# So my dog has decided to stop playing with me



## Sambuca (Mar 13, 2010)

My GSD is 18-months now and is a fetch and swimming fanatic! Since I usually work from home he gets multiple play sessions a day usually consisting of frisbee or retrieving his big plastic ball in the yard. 

Well, lo and behold all of a sudden last Friday he decides he's not going to play with me anymore. He won't try to catch the frisbee. Won't respond to "go get it" or "too far". He just stares at me. When I tell him to "get it" he just walks over to me and will either sit by my side or go to the front door and sit. 

He'll still play fine with my wife but just not with me. However, when we went on our hike yesterday his memory made a miraculous come back as he would bring sticks to me and responded to all commands. But once we got home his amnesia kicked in and he's "forgotten" all of his play commands again.

He behaves fine otherwise. Is this what they refer to as the "teenage years" or is this way of silently protesting something?


----------



## Courtney (Feb 12, 2010)

Hmmm, my first thought was maybe he doesn't feel good but you said he plays fine with your wife.

Maybe he's bored with however you guys usually play? Maybe mix it up and try something new.
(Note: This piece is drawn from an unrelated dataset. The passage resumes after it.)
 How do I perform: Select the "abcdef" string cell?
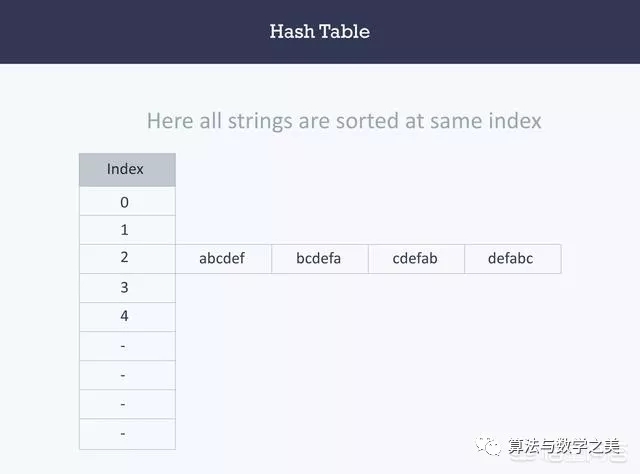(222, 259)
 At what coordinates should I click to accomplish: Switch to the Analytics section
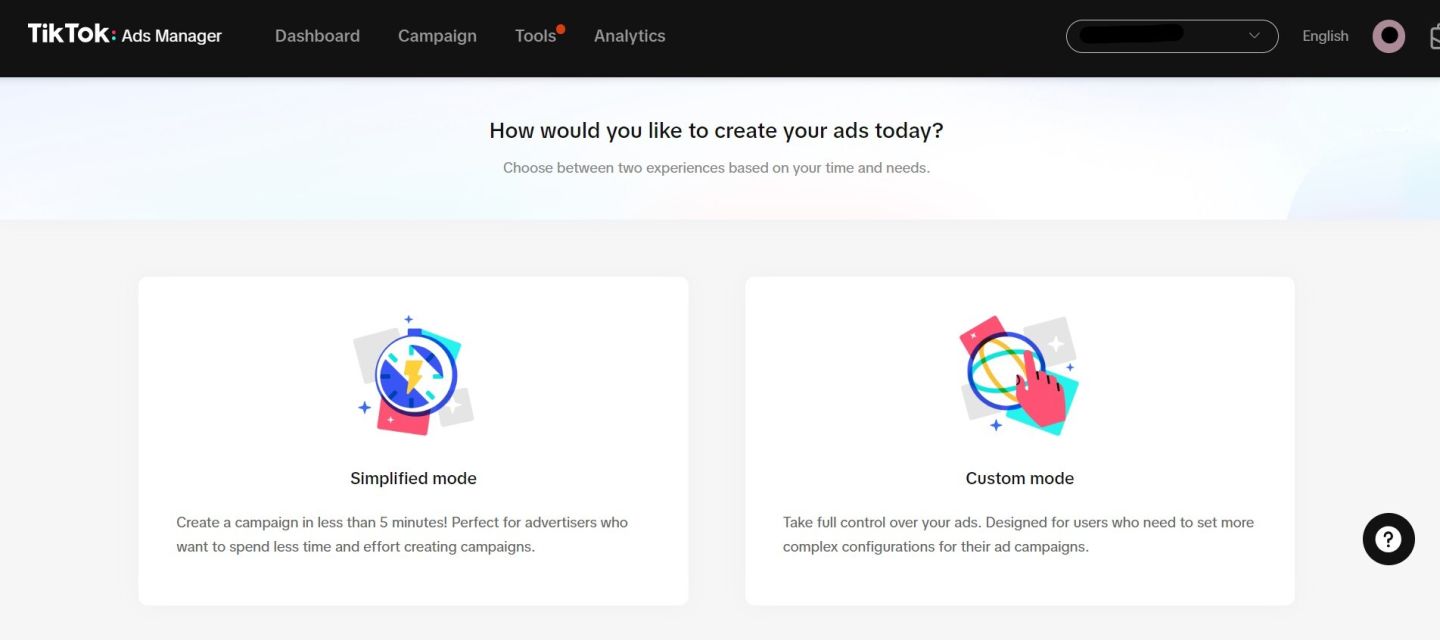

I sometimes get bored with fetch so we will set up a rally course in the yard or play "find it", do some formal obedience training or try a new park and check out the hiking trails.


----------



## ken k (Apr 3, 2006)

you have become boring and predictable to him,, mix it up a little, different toys, different times, different games, something to really challenge the pup


----------



## Castlemaid (Jun 29, 2006)

Play _commands_? Sounds like a drag . . . what is your body language and tone of voice like? Happy? Excited? Fun? Are you laughing and being silly? THAT is play.


----------



## Lilie (Feb 3, 2010)

Castlemaid said:


> Play _commands_? Sounds like a drag . . .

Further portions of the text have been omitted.